Latest active-safety systems may not cut your car-insurance bill…yet

Audi adaptive cruise control with Audi braking guard

Audi adaptive cruise control with Audi braking guard

Active-safety systems like automatic braking and collision avoidance minimize the chances that you’ll be seriously injured in a crash. Unfortunately, these semi-autonomous systems may not reduce your auto-insurance premium–at least, not yet.

That’s likely to come as a surprise to many of you. After all, we’ve spent a good bit of time writing about autonomous cars and the death of auto insurance. Less than a year ago, estimates suggested that self-driving vehicles could save owners up to $1,000 each year on premiums.

Semi-autonomous features aren’t likely to cut your bill nearly that much, but it would stand to reason that you’d save something, right? 

Alas, reason alone isn’t enough to get insurers to whittle down premiums: they want proof that active-safety systems reduce deaths, injuries, and vehicle damage. At the moment, however, automakers don’t have enough data to make that argument. 

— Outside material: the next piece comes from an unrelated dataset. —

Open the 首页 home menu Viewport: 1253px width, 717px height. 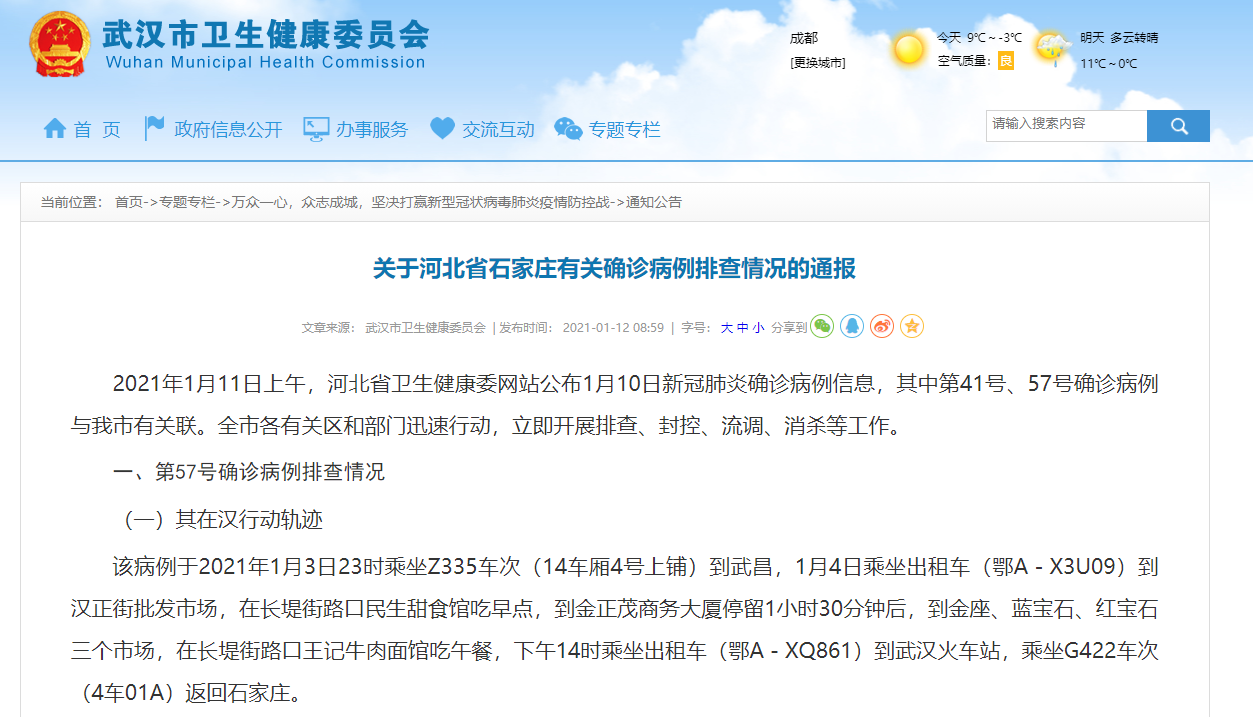(x=82, y=129)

The good news is, that data is starting to trickle in. Earlier this year, the Insurance Institute for Highway Safety published a study that said up to 40 percent of rear-end collisions could be avoided if all cars were equipped with automated braking. Such widespread adoption won’t happen overnight, but the U.S. government and at least 20 automakers have vowed to make such braking systems standard on new vehicles by 2022.

(FWIW, Toyota is getting a jump on that deadline: the company plans to make automatic braking standard on nearly all new Toyota and Lexus models by the end of 2017.)

At the moment, just two major insurers–The Hartford and Liberty Mutual–have begun cutting rates for cars equipped with semi-autonomous technology. However, the savings might not be significant enough to entice shoppers to shell out between $300 and $2,000 for active-safety technology. The Hartford’s discount saves consumers only about $30 per year on a $1,000 policy, and Liberty Mutual has declined to give estimates.

Other insurers are more cautious, assessing repair costs associated with cameras, radar, and other elements of active-safety systems. Signs suggest that they’ll eventually see the light, though.